Nous sommes aussi confrontés au démantèlement des organismes ainsi qu’à la façon d’envisager la recherche publique : on ne laisse plus libre cours à l’imagination des chercheurs mais on oriente les recherches vers des thèmes porteurs décidés en haut lieu. On le voit dans les appels de l’Agence nationale de la recherche (ANR). Pour nous, l’ANR représente aujourd’hui plus de revenus que les crédits récurrents de l’INSERM.
Qu’attendez-vous de ce mouvement ?
Ce qui fait le plus consensus, c’est l’emploi des jeunes. La tranche d’âge des 30-40 ans, à laquelle j’appartiens, n’existe quasiment plus à l’INSERM et au CNRS. Nous sommes précarisés. Nous voulons la restitution des postes qui n’ont pas été reconduits cette année. Il faut résorber les emplois précaires et réembaucher dans les organismes de recherche, ce qui veut dire mettre un frein au processus de leur démantèlement.
Gardez-vous espoir ou envisagez-vous de partir à l’étranger ?
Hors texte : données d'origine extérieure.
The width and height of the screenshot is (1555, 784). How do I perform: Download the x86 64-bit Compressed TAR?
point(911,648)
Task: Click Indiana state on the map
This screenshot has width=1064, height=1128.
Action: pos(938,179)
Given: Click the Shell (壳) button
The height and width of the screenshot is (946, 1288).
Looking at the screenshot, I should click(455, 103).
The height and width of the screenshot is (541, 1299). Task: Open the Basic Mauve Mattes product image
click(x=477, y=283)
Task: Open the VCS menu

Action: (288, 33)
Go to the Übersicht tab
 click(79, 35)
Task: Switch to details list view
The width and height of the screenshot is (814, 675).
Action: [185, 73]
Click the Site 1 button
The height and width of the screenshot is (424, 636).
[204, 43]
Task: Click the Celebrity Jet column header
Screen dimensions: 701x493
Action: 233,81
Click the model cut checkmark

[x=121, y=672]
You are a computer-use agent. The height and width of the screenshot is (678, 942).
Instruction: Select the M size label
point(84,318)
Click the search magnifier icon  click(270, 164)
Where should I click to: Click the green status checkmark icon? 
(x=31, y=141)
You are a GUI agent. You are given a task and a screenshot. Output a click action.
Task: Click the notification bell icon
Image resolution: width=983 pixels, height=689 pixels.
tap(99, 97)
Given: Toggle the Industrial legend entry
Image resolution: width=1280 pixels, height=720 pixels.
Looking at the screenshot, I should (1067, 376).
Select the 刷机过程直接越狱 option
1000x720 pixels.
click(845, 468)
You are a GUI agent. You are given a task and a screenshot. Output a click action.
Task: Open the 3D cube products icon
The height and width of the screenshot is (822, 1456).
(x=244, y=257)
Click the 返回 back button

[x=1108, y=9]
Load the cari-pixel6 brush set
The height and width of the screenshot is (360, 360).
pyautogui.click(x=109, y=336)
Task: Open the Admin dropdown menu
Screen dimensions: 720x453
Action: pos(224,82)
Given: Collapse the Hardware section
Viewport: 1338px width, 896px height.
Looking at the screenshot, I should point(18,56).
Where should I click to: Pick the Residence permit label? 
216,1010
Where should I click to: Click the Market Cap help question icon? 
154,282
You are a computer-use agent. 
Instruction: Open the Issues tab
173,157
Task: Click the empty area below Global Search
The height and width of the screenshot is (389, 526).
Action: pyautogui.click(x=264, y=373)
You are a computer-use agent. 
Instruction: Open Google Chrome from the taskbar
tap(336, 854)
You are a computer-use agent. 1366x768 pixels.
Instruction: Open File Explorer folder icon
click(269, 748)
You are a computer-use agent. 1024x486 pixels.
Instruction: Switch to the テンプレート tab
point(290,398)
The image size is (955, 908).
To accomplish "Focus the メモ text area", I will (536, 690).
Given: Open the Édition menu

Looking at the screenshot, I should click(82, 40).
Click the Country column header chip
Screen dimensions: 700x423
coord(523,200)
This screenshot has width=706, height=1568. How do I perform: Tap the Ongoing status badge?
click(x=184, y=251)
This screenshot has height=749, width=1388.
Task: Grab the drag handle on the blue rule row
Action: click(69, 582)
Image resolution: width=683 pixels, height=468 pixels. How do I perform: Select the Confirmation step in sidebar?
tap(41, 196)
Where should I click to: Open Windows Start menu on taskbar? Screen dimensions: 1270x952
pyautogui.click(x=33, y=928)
Je garde espoir car j’aime mon métier. En plus, je ne sais rien faire d’autre ! Je gagne 2 000 euros nets et je suis assez bien payé pour un post-doc. J’aurais la possibilité de partir à l’étranger : je collabore avec un labo qui m’accueillerait à bras ouverts. Mais je ne peux pas, ma femme est enseignante. Je tente ma chance ici, tout en me battant.